Only six Justices spoke during this morning’s oral argument in Utah v. Strieff. The six voices suggested that the Justices are deeply divided on the scope of the exclusionary rule, perhaps dividing four to four in Justice Antonin Scalia’s absence.
As I explained in my preview, the question in this case is whether the exclusionary rule applies when a police officer makes a unlawful stop of a suspect, that stop leads to a warrant check, and the officer learns of a warrant and makes a search incident to the arrest.
At the argument, the case for suppression could be boiled down to one word: Ferguson. Edward Strieff’s brief included statistics on the surprisingly high rates in which members of some communities have warrants out for their arrest from minor traffic offenses. In Ferguson, Missouri, a Justice Department report found that over seventy-five percent of the population had outstanding warrants.
Justice Sonia Sotomayor and Justice Elena Kagan repeatedly pressed Utah solicitor general Tyler Green about the incentives that would be created if the exclusionary rule doesn’t apply to illegal stops. The police focus their efforts on high-crime neighborhoods, Kagan noted. If many or most people in those neighborhoods have a warrant out for their arrest, don’t the police have an incentive to make illegal stops because the evidence likely will come in anyway? If the point of the exclusionary rule is to deter Fourth Amendment violations, isn’t the exclusionary rule needed to make sure officers don’t make illegal stops just to check for warrants?

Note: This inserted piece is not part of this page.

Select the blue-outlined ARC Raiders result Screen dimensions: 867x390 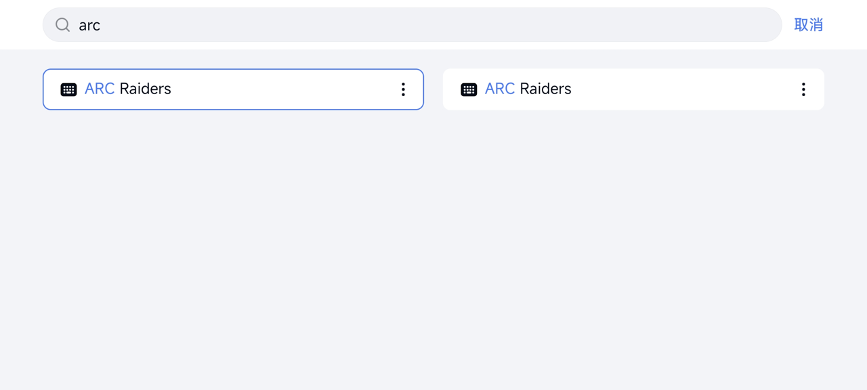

The state’s response was that the Court should focus only on whether the initial stop was “flagrant.” This led to extensive discussion of how to know whether a stop was flagrant. Is that just an objective question? Does it depend on an officer’s subjective state of mind? Justice Anthony Kennedy suggested that perhaps the test should be whether the officer subjectively made the stop in order to do a warrant check. John Bash, arguing for the United States, picked up Kennedy’s suggestion and proposed that the test should be whether the officer had a purpose – either determined subjectively or deduced from the objective circumstances – “to exploit this attenuation exception precisely in order to search incident to arrest.”

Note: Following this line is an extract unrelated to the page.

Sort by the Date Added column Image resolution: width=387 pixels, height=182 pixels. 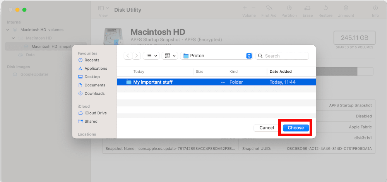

The irony is that the record in Fourth Amendment law cases usually contains nothing about the officer’s intent because the Court itself has repeatedly and forcefully deemed an officer’s subjective intent irrelevant. By making intent irrelevant, the Court has ensured that the question doesn’t come up in motions to suppress. No one knows intent because the Court has stressed that no one should know. But what if the Justices themselves want to know the answer? The Justices were left to speculate in this case about what the officer was thinking. Did the officer ask for ID and run a warrant check because he was concerned about his safety? Did he do that because the point of the stop was to do a warrant check with the aim of searching incident to arrest?
The Court also seemed unsure of whether or how to use the statistics on how common arrest warrants are in different communities. If more people have arrest warrants, the thinking runs, the greater is an officer’s incentive to make an illegal stop if the exclusionary rule doesn’t apply. But few statistics are available, and even published statistics can’t tell you the likelihood of a person having an arrest warrant in a particular case. For example, a statistic might tell you the percentage of people with outstanding warrants in a particular city. But what about the specific neighborhood where the stop is made? What about that city block? What about the people coming out of a particular building that is the subject of an anonymous tip?
It was hard to tell which side might prevail. Sotomayor and Kagan were clearly on the defense side, with Justice Ruth Bader Ginsburg probably there, too. Justice Samuel Alito and Chief Justice John Roberts seemed clearly on the government’s side, with Kennedy probably with them. Justice Clarence Thomas maintained his usual silence, and Justice Stephen Breyer also asked no questions. In the past, Thomas has generally been a vote against the exclusionary rule and Breyer has generally been a vote in its favor.
If those trends hold, we may end up with a four-to-four vote with no answer until a new Justice is appointed to fill the vacancy left by Scalia’s death.